The working group responsible for proposing ways to modernize the FAA’s management of its designated pilot examiner network plans to present its package of recommendations this summer.
The Designated Pilot Examiner Reforms Working Group, established in 2019, expects to bring its recommendations to the second quarter meeting of the FAA’s Aviation Rulemaking Advisory Committee, said Christopher Cooper, AOPA senior director of regulatory affairs who chairs one of the working group’s three subcommittees.
Cooper noted that although progress on the working group’s agenda was slowed by the impact of the coronavirus pandemic throughout 2020, the panel nonetheless “made great strides” working virtually toward its 2021 completion.
AOPA has long advocated upgrading the DPE system, and supports the measures the FAA is taking to modernize the examination-administration process that the majority of pilots depend on for practical tests.
In 2020, we established a six-member AOPA Designated Pilot Examiner Advisory Board to guide AOPA’s evaluation of the recommendations on which the system’s overhaul will be based. Cooper chairs the panel, whose other members include Catherine Cavagnaro, an aerobatics instructor and professor of mathematics at Sewanee: The University of the South; David St. George, a master flight instructor, working charter pilot, and executive director of the Society of Aviation and Flight Educators; Alan Miller, an Airbus A320 pilot with Delta Air Lines; Embry-Riddle Aeronautical University Adjunct Assistant Professor Janeen Kochan, who holds a doctorate in applied experimental and human factors psychology from the University of Central Florida in Orlando and is a former Boeing 767 captain and human-factors instructor for a major U.S. airline; and Doug Rozendaal, a veteran warbird and aerobatic pilot.

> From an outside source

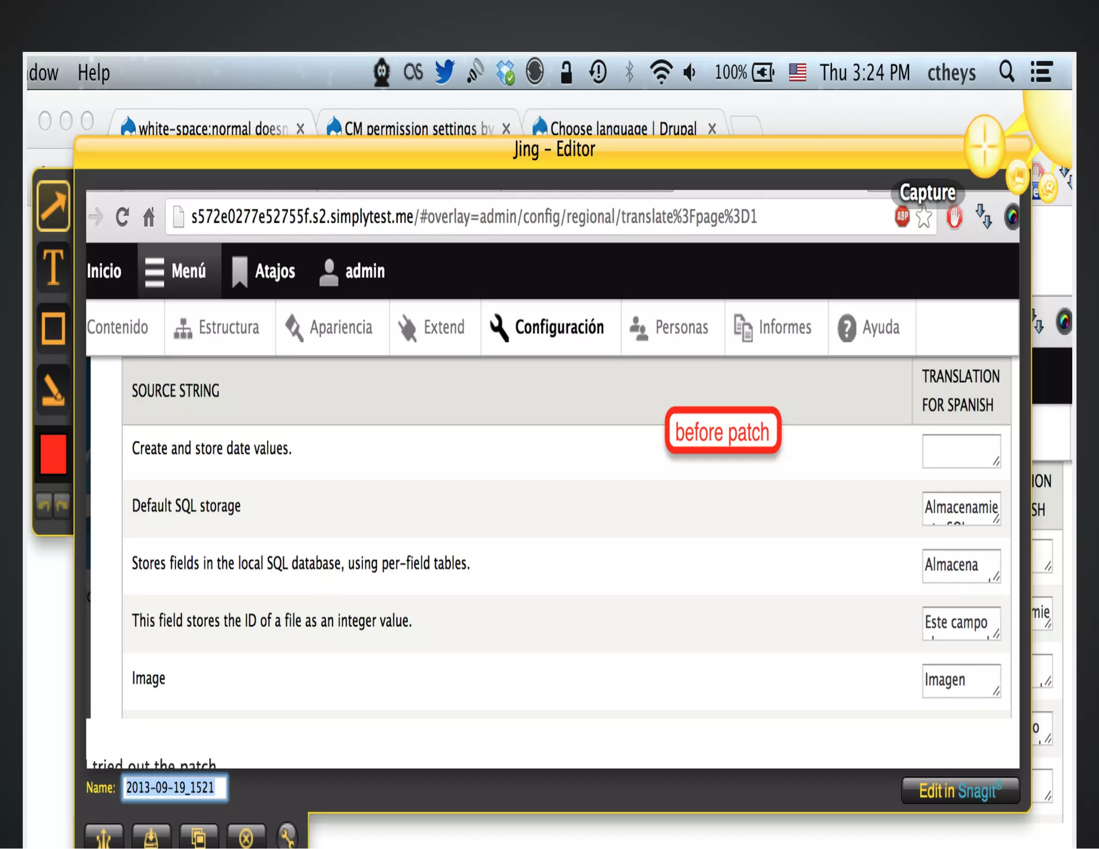Open the red annotation color swatch

53,454
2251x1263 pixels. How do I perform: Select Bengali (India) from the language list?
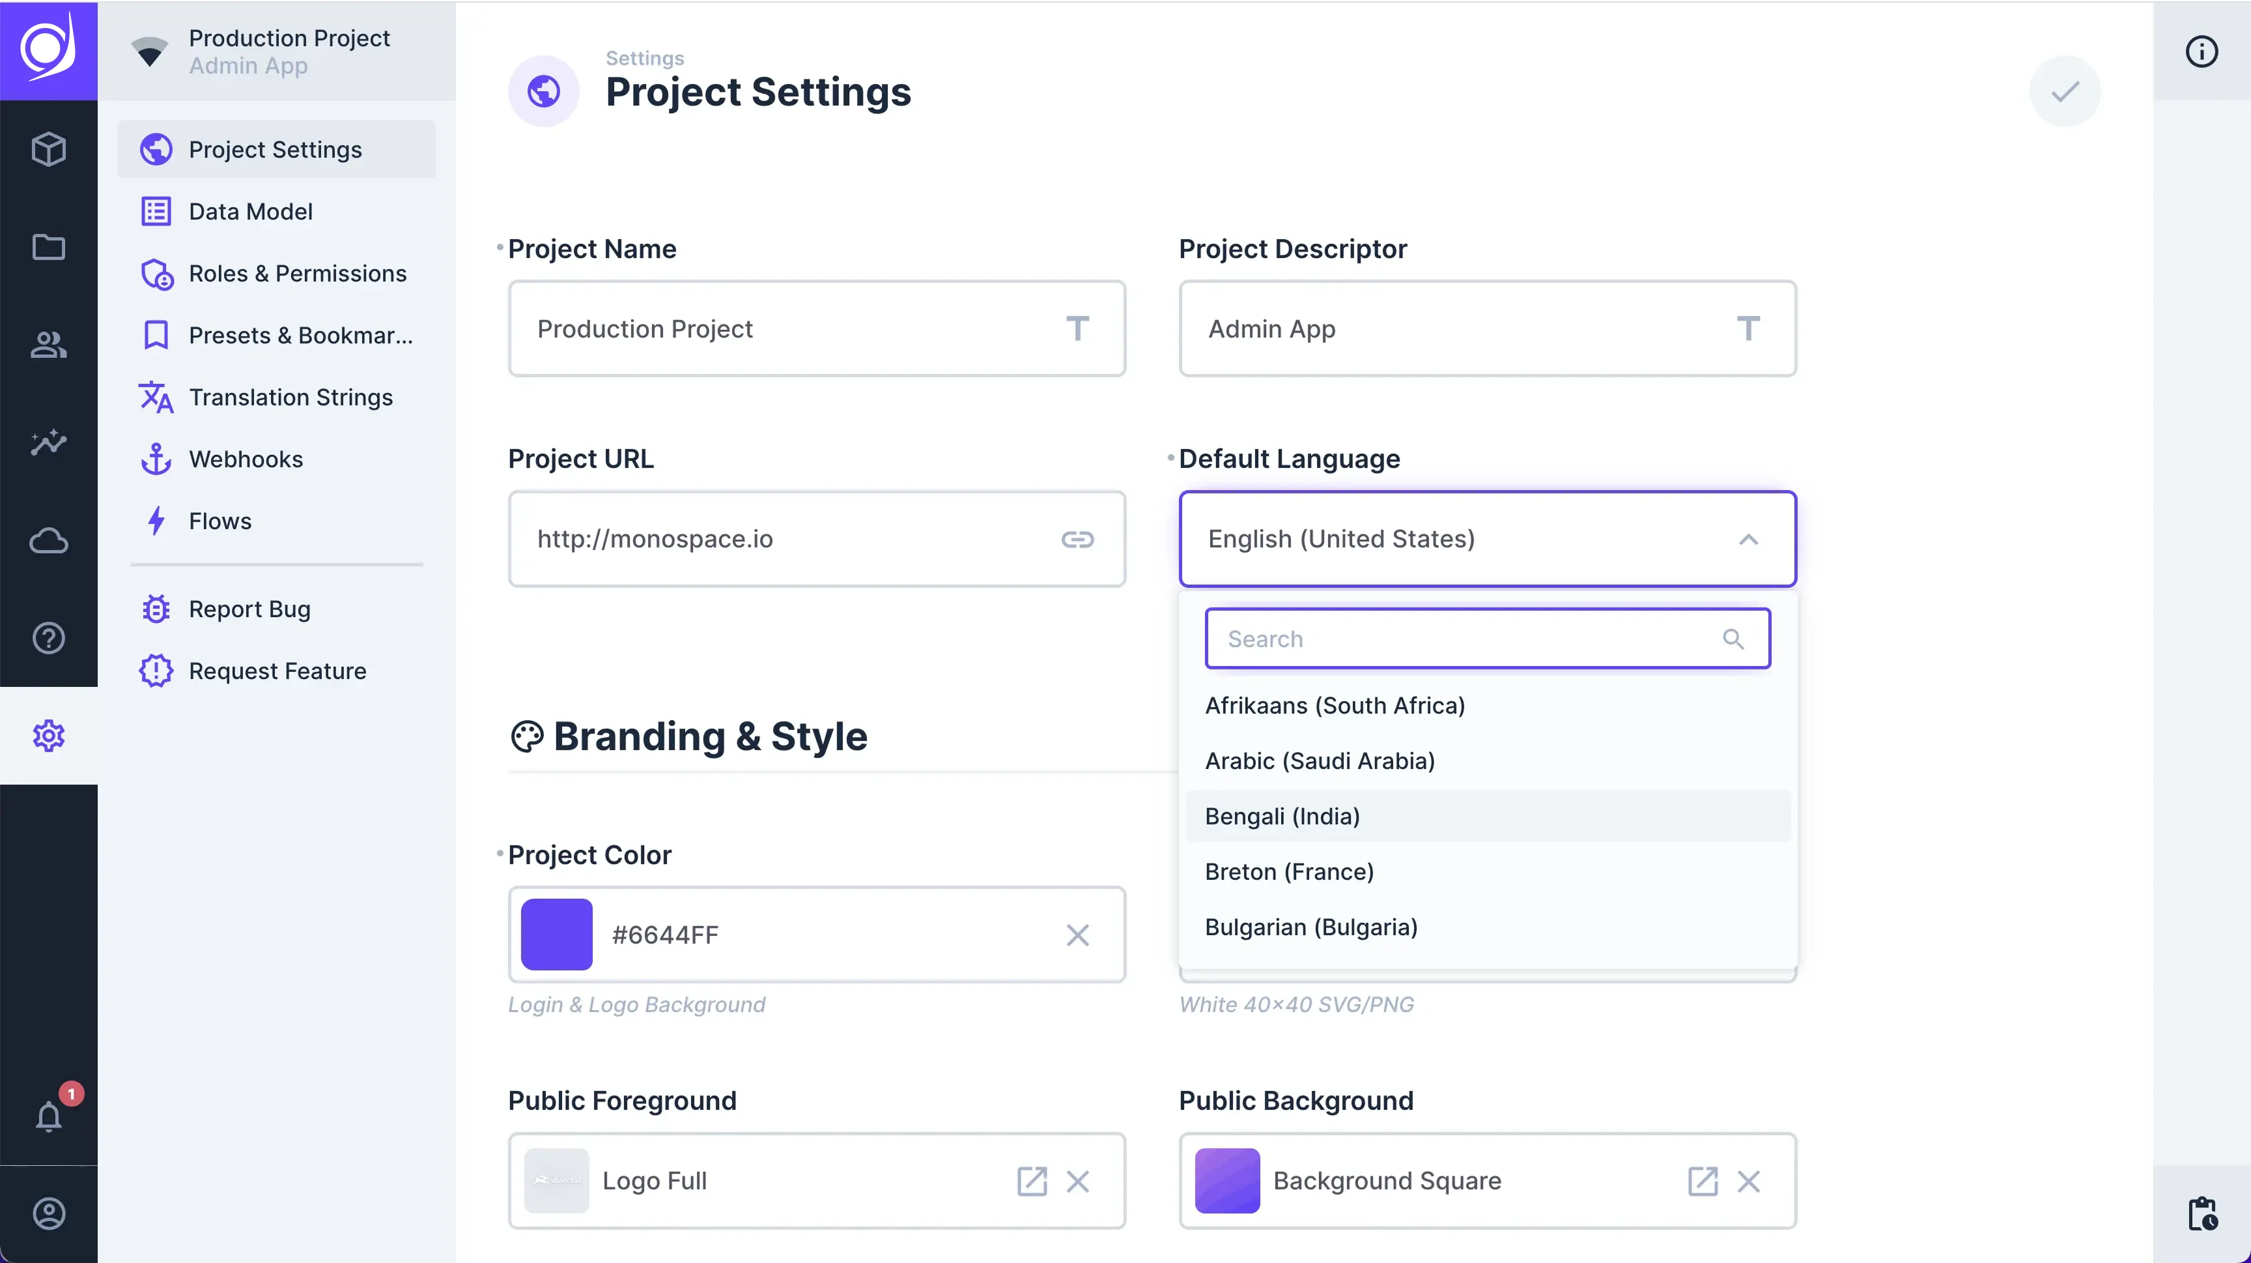point(1282,815)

Professional standards and guidelines for safety and ethical behavior were also the focus of a recently announced Designated Pilot Examiners Model Code of Conduct, the latest in a series of such documents released by the Aviators Code Initiative, which noted that the codes are “living documents intended to be updated periodically to reflect changes in aviation practices and the aviation environment.”